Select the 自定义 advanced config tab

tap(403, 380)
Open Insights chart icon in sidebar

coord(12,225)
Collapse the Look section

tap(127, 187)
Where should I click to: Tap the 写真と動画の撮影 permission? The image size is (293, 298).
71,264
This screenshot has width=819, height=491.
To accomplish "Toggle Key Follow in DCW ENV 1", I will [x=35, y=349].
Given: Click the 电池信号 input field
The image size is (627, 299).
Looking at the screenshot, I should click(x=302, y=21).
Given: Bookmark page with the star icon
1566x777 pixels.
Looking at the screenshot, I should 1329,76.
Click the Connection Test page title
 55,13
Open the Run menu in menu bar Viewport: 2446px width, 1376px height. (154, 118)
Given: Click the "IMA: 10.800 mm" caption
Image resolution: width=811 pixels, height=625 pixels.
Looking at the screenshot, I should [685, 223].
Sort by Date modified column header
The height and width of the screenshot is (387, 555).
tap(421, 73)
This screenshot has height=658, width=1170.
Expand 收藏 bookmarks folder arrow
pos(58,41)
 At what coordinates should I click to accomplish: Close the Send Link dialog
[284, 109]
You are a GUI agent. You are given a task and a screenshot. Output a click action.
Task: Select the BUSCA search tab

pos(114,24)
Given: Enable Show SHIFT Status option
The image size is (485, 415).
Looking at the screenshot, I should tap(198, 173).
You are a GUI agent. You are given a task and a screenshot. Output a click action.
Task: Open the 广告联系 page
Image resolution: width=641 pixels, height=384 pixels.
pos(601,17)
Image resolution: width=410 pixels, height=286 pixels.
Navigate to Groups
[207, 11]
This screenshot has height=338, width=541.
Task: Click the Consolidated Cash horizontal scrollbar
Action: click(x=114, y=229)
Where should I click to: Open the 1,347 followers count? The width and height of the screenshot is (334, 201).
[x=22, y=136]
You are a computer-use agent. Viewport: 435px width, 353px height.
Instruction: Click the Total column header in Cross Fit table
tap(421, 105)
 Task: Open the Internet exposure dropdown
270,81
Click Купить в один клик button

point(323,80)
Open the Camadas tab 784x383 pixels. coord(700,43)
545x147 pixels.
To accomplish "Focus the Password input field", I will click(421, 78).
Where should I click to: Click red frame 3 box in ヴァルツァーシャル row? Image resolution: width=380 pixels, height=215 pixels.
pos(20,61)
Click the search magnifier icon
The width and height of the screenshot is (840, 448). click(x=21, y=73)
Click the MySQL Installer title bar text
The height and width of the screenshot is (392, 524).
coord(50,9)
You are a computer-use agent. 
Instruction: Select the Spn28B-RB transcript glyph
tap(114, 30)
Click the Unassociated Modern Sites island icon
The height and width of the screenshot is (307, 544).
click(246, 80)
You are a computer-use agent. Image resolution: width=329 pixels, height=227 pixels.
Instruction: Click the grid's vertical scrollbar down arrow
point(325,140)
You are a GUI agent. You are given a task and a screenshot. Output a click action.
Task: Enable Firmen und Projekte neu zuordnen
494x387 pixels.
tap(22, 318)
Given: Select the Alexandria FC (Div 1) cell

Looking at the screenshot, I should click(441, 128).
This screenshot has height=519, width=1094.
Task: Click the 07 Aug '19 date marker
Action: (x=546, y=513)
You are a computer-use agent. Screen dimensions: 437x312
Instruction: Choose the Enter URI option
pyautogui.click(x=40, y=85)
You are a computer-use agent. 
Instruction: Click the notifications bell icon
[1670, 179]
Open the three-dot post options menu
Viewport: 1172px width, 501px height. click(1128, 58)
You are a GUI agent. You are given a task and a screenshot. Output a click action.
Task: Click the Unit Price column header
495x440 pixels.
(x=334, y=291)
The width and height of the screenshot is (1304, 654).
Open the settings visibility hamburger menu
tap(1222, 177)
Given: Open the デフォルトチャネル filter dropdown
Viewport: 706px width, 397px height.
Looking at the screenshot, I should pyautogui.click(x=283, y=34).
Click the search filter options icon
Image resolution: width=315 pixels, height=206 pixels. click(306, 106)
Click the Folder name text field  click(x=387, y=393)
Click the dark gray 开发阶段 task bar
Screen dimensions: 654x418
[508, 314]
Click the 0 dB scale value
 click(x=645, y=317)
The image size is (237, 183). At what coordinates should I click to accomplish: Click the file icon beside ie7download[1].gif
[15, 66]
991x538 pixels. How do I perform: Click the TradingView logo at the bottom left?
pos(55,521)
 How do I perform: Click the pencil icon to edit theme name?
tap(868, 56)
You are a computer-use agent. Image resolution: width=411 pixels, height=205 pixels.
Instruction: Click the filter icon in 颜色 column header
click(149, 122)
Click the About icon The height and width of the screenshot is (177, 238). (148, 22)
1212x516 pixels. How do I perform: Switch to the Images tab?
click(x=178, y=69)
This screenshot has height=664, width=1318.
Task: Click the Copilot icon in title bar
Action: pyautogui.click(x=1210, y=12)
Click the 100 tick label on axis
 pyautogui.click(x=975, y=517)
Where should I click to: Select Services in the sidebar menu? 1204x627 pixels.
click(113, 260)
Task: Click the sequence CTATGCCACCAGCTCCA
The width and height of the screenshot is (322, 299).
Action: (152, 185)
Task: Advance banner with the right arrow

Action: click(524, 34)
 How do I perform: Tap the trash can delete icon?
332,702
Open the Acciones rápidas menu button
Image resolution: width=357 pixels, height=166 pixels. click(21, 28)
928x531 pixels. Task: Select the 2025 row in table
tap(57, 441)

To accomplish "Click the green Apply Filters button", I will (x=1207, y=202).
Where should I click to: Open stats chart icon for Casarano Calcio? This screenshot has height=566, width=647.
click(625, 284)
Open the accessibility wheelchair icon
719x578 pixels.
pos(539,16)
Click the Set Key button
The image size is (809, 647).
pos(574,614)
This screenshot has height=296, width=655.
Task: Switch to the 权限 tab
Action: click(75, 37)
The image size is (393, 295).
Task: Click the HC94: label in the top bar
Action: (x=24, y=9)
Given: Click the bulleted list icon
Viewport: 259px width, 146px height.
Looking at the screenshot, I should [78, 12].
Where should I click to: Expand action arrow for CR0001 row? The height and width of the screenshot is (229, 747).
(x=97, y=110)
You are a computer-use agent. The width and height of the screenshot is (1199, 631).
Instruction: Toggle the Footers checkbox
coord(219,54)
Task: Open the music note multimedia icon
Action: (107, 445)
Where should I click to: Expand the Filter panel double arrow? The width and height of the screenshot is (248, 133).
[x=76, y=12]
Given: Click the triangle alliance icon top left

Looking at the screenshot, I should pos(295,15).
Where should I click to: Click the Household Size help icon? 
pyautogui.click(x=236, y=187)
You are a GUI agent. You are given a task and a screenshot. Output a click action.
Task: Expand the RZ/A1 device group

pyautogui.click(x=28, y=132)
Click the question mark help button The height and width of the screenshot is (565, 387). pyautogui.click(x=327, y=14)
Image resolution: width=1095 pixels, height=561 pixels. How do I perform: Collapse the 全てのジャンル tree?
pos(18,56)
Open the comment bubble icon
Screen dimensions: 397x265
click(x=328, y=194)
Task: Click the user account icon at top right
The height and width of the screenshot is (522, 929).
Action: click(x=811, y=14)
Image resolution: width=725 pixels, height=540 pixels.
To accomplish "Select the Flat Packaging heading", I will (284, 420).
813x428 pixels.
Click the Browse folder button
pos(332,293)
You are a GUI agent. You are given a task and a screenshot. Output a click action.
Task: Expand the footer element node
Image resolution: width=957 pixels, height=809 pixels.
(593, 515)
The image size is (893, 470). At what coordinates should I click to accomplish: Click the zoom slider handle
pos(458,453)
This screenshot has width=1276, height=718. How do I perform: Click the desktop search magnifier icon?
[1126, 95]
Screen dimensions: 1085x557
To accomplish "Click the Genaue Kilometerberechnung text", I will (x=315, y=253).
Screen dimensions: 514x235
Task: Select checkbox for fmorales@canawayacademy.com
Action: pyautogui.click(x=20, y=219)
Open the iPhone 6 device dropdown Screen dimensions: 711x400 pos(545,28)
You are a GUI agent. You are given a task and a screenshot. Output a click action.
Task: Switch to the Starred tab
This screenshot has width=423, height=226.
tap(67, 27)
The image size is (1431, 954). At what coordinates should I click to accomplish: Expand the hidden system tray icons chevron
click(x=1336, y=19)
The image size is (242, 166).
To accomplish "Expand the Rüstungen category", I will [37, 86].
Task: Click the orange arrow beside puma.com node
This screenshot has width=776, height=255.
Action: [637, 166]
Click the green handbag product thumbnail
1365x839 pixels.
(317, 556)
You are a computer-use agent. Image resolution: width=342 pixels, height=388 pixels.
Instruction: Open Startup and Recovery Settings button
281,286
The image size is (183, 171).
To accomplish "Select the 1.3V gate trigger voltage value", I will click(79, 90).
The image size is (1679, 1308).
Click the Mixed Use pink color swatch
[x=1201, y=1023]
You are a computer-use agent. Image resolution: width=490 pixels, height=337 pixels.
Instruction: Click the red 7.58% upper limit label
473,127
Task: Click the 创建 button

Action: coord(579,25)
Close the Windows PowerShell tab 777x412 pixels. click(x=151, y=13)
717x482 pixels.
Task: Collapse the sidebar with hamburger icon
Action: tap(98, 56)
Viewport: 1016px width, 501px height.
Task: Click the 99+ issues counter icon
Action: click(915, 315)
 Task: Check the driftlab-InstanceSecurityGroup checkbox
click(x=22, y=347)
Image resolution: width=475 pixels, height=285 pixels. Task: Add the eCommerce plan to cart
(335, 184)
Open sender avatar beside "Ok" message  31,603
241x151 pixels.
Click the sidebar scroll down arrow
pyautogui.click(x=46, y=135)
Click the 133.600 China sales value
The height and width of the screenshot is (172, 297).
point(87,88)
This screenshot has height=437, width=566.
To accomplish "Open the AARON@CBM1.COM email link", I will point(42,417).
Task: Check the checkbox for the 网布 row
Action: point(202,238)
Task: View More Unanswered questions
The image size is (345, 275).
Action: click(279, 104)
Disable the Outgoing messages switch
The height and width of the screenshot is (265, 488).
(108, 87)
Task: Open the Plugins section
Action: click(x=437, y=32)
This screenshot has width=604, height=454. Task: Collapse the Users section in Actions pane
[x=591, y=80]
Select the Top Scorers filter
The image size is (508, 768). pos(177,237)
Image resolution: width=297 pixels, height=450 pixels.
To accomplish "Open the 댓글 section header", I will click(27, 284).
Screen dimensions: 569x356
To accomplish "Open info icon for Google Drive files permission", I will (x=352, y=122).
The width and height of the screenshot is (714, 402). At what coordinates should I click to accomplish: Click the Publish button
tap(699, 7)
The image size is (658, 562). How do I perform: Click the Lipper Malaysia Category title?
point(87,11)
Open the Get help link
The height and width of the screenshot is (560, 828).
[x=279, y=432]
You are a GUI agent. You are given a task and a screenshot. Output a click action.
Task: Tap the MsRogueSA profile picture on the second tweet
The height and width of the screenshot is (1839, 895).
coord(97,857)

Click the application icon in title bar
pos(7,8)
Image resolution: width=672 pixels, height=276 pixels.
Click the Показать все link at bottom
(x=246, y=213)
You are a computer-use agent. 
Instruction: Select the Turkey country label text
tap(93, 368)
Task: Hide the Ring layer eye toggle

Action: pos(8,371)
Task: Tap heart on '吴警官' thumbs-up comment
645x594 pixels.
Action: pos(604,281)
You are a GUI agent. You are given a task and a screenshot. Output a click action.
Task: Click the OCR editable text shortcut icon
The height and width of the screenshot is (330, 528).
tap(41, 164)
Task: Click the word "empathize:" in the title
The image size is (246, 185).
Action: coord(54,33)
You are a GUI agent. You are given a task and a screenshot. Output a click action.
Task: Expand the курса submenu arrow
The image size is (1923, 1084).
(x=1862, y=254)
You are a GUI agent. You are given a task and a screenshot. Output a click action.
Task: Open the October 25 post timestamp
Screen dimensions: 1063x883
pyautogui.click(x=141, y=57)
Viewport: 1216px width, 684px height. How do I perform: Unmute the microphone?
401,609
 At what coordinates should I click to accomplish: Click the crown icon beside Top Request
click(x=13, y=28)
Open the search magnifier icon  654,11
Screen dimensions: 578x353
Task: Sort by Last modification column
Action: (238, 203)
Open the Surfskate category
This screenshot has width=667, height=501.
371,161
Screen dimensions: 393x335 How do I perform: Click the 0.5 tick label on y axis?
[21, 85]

══════════════════════════════

> _WHAT THIS TASK INVOLVES_
Update the lines in the stretch from "Sort by Date modified column header" through "Action: click(x=114, y=229)" so that "click action" reads "tap action" wherever it occurs, and return only those lines with nothing else changed.

> _EXPECTED ANSWER_
Sort by Date modified column header
The height and width of the screenshot is (387, 555).
tap(421, 73)
This screenshot has height=658, width=1170.
Expand 收藏 bookmarks folder arrow
pos(58,41)
 At what coordinates should I click to accomplish: Close the Send Link dialog
[284, 109]
You are a GUI agent. You are given a task and a screenshot. Output a tap action.
Task: Select the BUSCA search tab

pos(114,24)
Given: Enable Show SHIFT Status option
The image size is (485, 415).
Looking at the screenshot, I should tap(198, 173).
You are a GUI agent. You are given a task and a screenshot. Output a tap action.
Task: Open the 广告联系 page
Image resolution: width=641 pixels, height=384 pixels.
pos(601,17)
Image resolution: width=410 pixels, height=286 pixels.
Navigate to Groups
[207, 11]
This screenshot has height=338, width=541.
Task: Click the Consolidated Cash horizontal scrollbar
Action: click(x=114, y=229)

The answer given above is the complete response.